Close-up of the cover of 'Brief Answers to the Big Questions' Photo: John Murray.
Brief Answers to the Big Questions by Stephen Hawking
Review by Reg Naulty
Stephen Hawking was working on this book until the time of his death. It contains a valuable introduction by a friend and scientific collaborator, Kip Thorne, and a fond memoir by his daughter, Lucy.
It is impossible not to respect Stephen Hawking, as he achieved so much despite suffering the effects of Motor Neurone Disease. Nevertheless, he would not want criticism withheld on that account. So what he writes about God must be open to debate, and he is quite clear about what he believes: ‘No one created the universe and no one directs our fate… there is probably no heaven and afterlife either.’ His reasoning for asserting that is that ‘Everything can be explained by the laws of nature.’ But that is not science. That is ideology. And for all anyone knows, science may one day explain how someone made the universe.

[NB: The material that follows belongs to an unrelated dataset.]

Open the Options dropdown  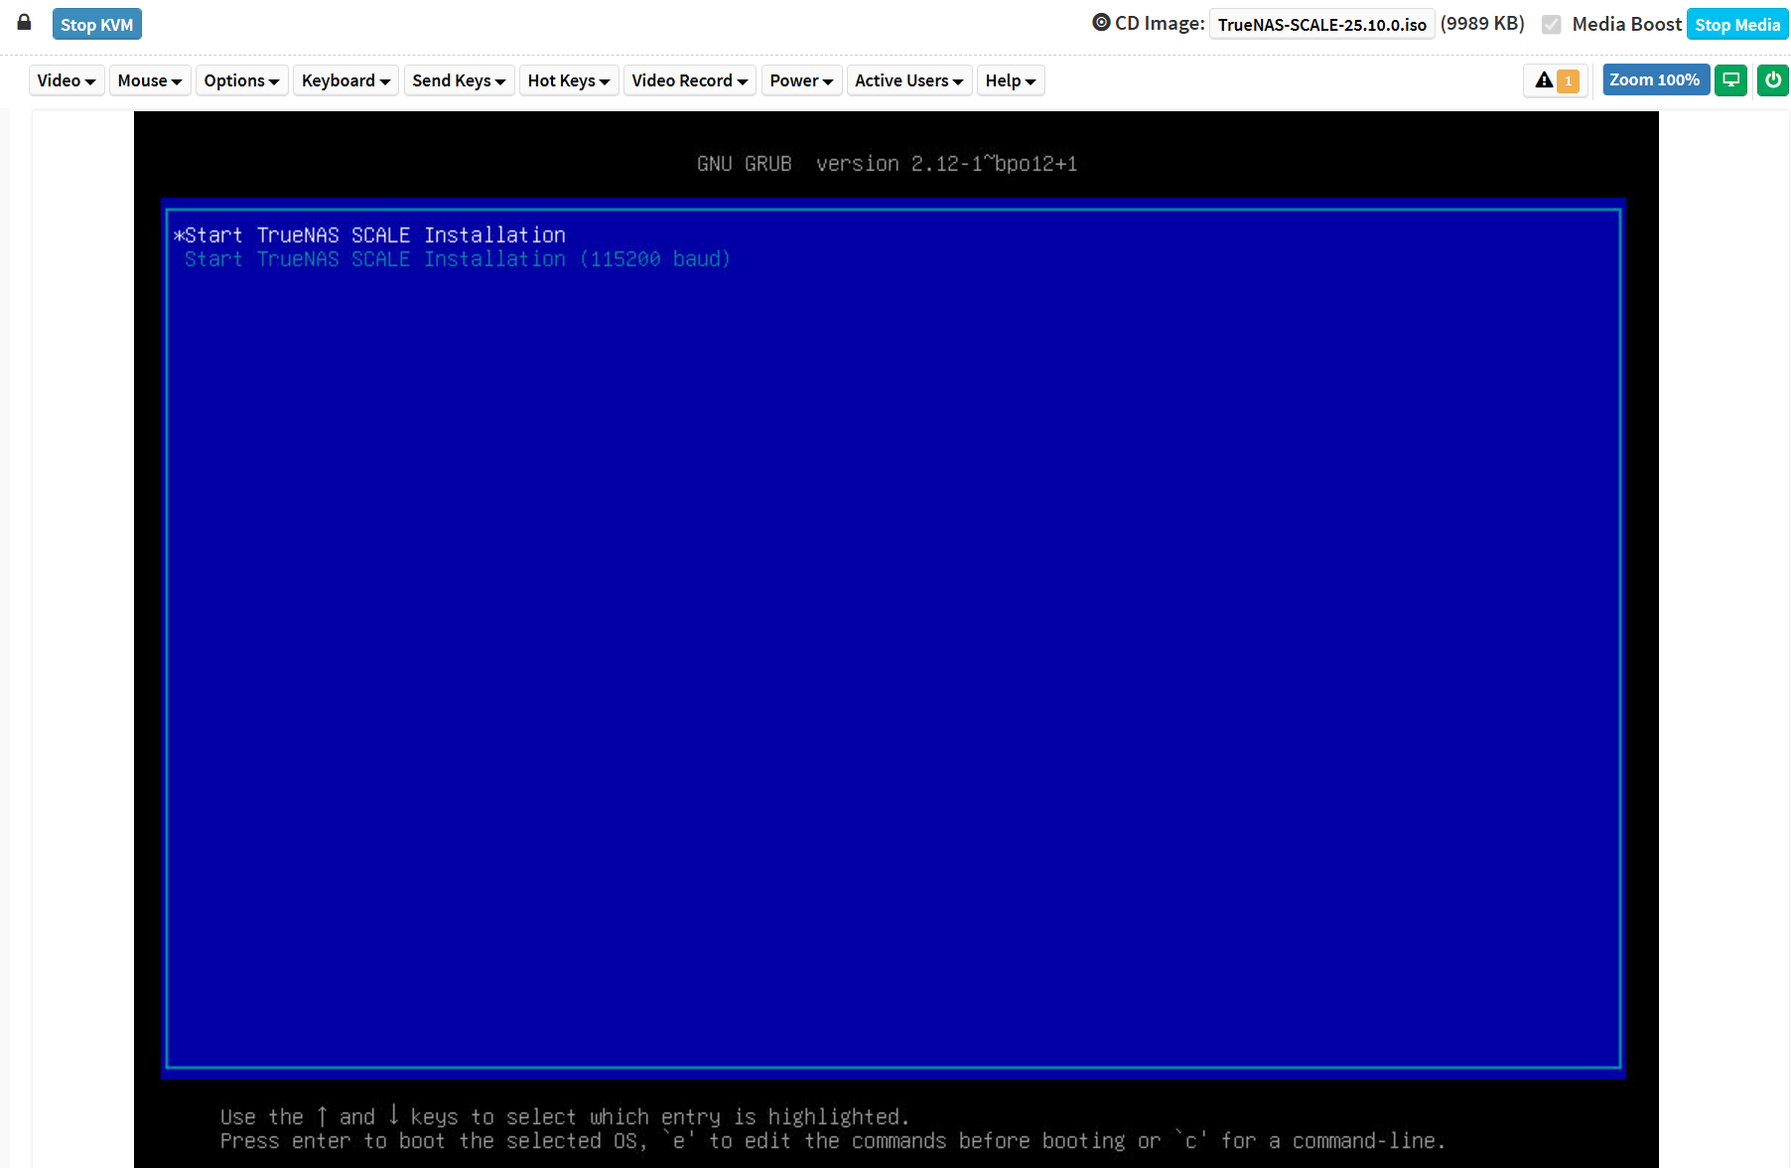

Hawking writes that ‘protons really can appear at random, stick around for a while and then vanish again, to reappear somewhere else’. He continues ‘The laws of nature itself tell us that not only could the universe have popped into existence, like a proton, and have required nothing in terms of energy, but also that it is possible that nothing caused the Big Bang. Nothing.’
A non-specialist cannot argue with Hawking about what is permitted by the laws of nature, but some claims about them strain belief: ‘A living being like you and me usually has two elements: a set of instructions that tell the system how to keep going and how to reproduce itself, and a mechanism to carry out the instructions.’ Given that biological evolution is basically, as Hawking says, a ‘random walk’, it is hard to see how it could come up with a set of instructions.

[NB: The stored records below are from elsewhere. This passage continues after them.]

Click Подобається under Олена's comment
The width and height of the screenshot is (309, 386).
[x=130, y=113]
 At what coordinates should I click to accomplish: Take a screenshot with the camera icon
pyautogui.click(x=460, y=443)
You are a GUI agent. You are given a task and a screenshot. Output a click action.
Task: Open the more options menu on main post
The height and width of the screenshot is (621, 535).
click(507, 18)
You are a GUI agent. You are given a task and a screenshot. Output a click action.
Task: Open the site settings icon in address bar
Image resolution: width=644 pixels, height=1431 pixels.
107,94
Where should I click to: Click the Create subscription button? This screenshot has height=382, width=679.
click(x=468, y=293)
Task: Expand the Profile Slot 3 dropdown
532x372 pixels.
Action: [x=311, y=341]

Then there is the universe originating in ‘a single point of infinite density’. How can something without volume have any density, let alone infinite density? Objects such as this, as with black holes, are known in physics as ‘singularities’ – that is, regions in which the laws of physics do not hold. Who knows what mysteries may unfold there?
Despite his strictures, Hawking believes that people will always cling to religion because it gives comfort, and because they do not trust or understand science. With respect to the latter point, Hawking has forgotten a predecessor of his at Cambridge, Arthur Stanley Eddington, a Quaker who did understand science and was a theist.

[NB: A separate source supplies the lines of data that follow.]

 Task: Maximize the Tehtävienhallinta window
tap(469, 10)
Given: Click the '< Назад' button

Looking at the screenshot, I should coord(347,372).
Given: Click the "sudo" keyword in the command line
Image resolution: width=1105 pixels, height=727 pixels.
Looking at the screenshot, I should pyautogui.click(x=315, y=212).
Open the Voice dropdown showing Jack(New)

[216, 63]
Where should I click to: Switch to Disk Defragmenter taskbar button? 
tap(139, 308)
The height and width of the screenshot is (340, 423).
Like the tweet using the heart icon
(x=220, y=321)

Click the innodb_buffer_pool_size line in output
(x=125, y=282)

There are other things of interest in the book. Hawking remarks that, now we have mapped our DNA, we are in a position to make corrections. Then we can make improvements. Hawking believes that those venturing into space will be more capable than us, because their genes will have been improved. He also thinks that self designing, self replicating computers are coming. He wisely remarks that we should build our values into them.